> RECORDS TO PROCESS:
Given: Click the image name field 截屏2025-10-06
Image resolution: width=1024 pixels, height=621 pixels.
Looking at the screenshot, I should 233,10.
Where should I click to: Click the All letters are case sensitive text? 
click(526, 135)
---
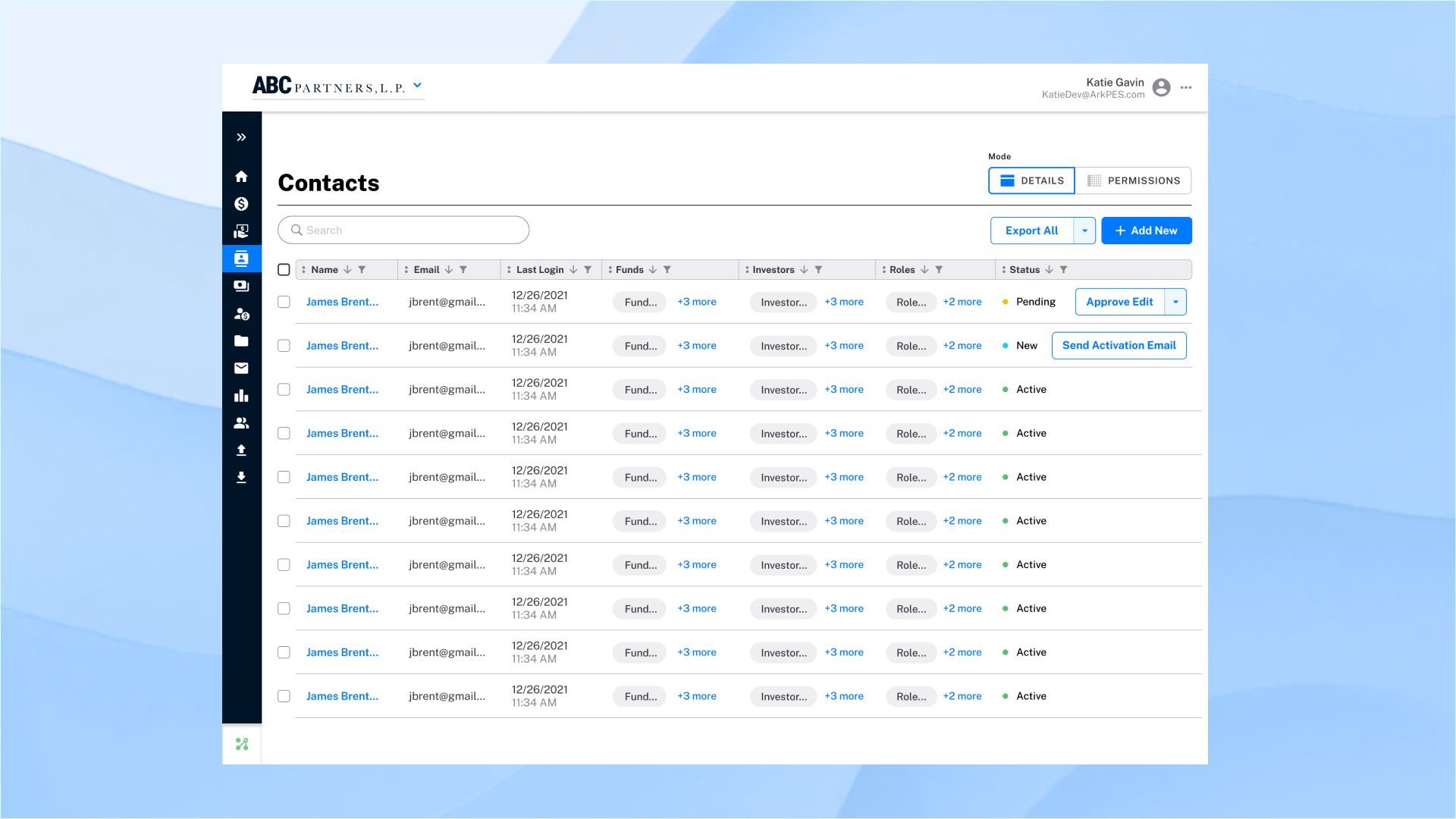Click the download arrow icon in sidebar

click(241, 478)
...
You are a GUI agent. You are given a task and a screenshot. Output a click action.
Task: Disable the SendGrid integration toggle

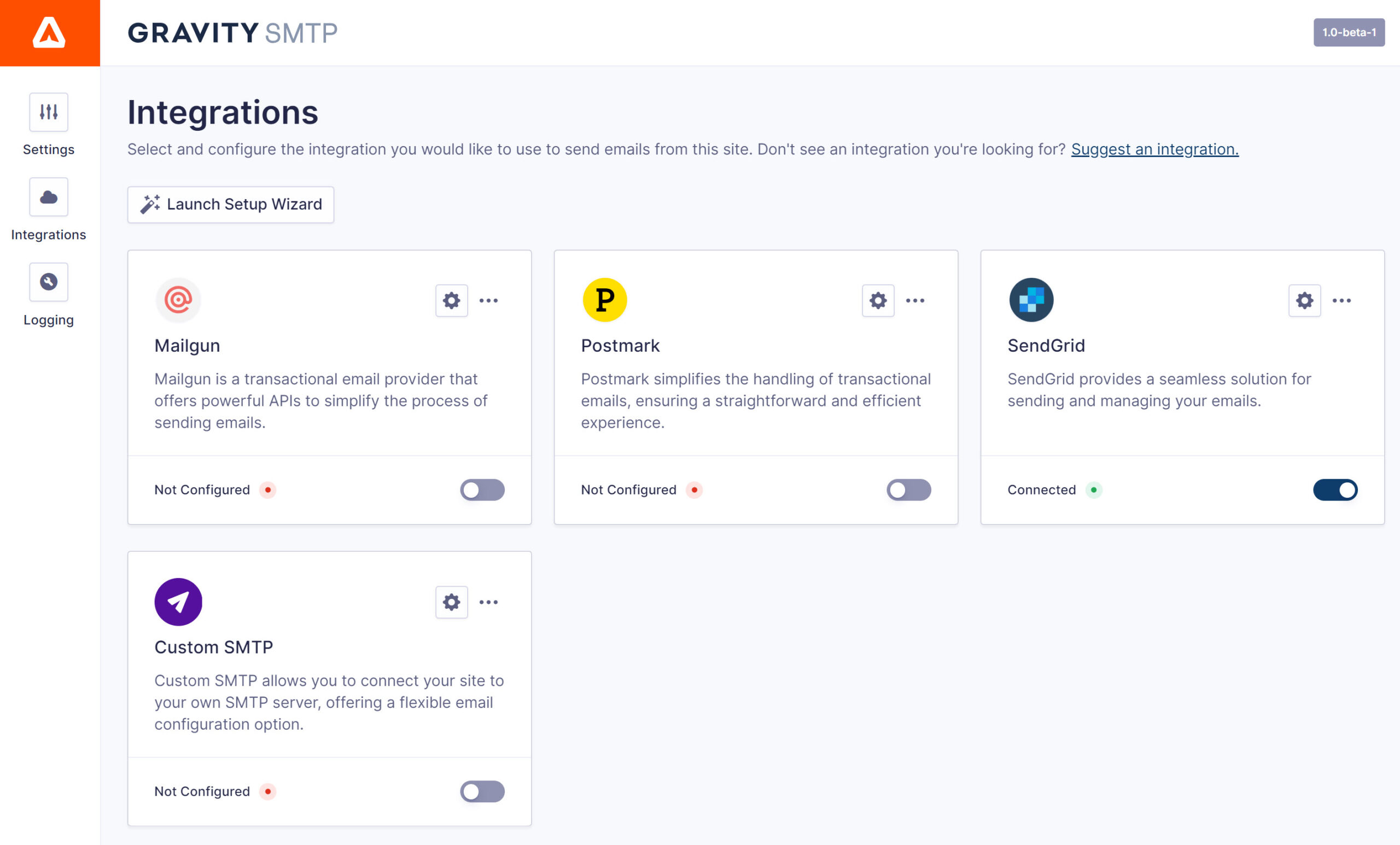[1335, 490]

> WRITTEN REQUEST:
Rewrite everything from the line containing "Given: Click the" down to the line containing "click(526, 135)", changing "image name field" to "file name field" and leaving the rest the same.

> REPLY TO THE TASK:
Given: Click the file name field 截屏2025-10-06
Image resolution: width=1024 pixels, height=621 pixels.
Looking at the screenshot, I should 233,10.
Where should I click to: Click the All letters are case sensitive text? 
click(526, 135)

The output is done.